3. By the first century B.C., Romans were practicing various forms of plastic surgery to repair noses, eyes, lips, and teeth. Roman physician Cornelius Celsus (c. 25 B.C.-A.D. 50) also describes procedures such as circumcision reversal and even breast reduction in men.

4. A popular procedure in ancient Rome was scar removal, particularly scars on the back which were marks of shame because they suggested a man had turned his back in battle—or worse, he had been whipped like a slave. Foreigners would also have plastic surgery to fit better into Roman society.

5. During the Middle Ages, plastic surgery was typically deemed pagan and sinful because the spilling of blood by a surgeon and the power the surgeon had over the body were akin to magic.

6. When plastic surgery became popular during the Renaissance, surgeons took skin grafts from various donors, such as a neighbor’s pig, but were confused when the new nose would shrivel up and fall off. They concluded the flesh was “sympathetic,” meaning that the graft died when its original owner died.

7. Many plastic surgeries in the early Renaissance were performed in barber shops.
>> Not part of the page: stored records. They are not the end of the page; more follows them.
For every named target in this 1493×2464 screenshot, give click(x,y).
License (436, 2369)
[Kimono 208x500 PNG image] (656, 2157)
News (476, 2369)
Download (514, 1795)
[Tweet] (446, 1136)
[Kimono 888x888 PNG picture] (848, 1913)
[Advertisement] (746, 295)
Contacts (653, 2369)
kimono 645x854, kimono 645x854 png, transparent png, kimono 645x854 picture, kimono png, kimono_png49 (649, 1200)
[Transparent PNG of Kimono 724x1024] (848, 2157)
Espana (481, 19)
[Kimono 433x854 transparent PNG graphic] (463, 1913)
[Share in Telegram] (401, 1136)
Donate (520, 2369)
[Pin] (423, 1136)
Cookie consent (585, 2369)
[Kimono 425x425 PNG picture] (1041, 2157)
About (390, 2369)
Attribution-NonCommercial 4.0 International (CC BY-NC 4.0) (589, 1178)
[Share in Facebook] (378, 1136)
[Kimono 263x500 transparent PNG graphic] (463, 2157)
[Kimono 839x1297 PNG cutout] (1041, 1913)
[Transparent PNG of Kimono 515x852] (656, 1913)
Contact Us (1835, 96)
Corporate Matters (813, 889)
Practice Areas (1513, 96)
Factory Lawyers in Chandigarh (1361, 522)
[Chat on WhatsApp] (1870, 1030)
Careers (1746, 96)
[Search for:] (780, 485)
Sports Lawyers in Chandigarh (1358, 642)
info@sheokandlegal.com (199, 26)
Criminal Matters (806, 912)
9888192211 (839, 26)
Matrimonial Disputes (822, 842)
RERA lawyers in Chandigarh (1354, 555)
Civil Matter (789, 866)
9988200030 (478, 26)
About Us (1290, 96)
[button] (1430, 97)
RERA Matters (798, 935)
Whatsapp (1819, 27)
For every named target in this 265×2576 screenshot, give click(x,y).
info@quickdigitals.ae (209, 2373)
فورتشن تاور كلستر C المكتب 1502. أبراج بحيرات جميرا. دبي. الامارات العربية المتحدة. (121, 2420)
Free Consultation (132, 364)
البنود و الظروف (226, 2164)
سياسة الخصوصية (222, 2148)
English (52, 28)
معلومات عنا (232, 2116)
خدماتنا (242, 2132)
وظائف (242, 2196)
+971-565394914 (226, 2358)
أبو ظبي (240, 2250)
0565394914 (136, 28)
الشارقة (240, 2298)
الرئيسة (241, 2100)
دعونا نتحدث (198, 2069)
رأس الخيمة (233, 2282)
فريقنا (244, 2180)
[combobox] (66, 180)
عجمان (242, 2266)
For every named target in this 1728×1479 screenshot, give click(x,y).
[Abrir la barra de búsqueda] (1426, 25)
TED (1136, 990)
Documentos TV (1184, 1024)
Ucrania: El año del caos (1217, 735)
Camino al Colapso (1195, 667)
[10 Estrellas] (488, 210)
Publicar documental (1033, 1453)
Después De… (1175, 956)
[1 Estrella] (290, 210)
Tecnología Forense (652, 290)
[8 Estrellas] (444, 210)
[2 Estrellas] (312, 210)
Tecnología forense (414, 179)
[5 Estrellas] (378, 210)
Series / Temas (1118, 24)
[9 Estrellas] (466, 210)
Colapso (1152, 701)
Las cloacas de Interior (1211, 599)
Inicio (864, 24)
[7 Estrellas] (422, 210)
8. Italian Gaspare Tagliacozzi (1546-1599) is widely considered the “father of modern plastic surgery.” His text book De curtorum chirugiau noted the need for plastic surgery due to duels and street fights, as well as a pervasive outbreak of syphilis which destroyed the nose. His “virtual” nose, however, could fall off if the user blew too hard, and young women with reconstructed noses were hardly objects of desire.

9. Tagliacozzi was an atypical plastic surgeon during the Renaissance because he did not view illness, such as the syphilitic nose, as divine punishment. Instead he used the vocabulary of humanists such as Giovanni Francesco Pico della Mirandola (1463-94) to justify his surgical innovations as autonomous self-remaking. Tagliacozzi’s work disappeared mainly as a result of the Counterreformation.

10. In 1794, British surgeons witnessed an Indian brick layer repair the nose of a British cattle driver who had his nose and hand cut off while a prisoner of the sultan. British surgeons imported the procedure back to northern Europe where interest rapidly grew.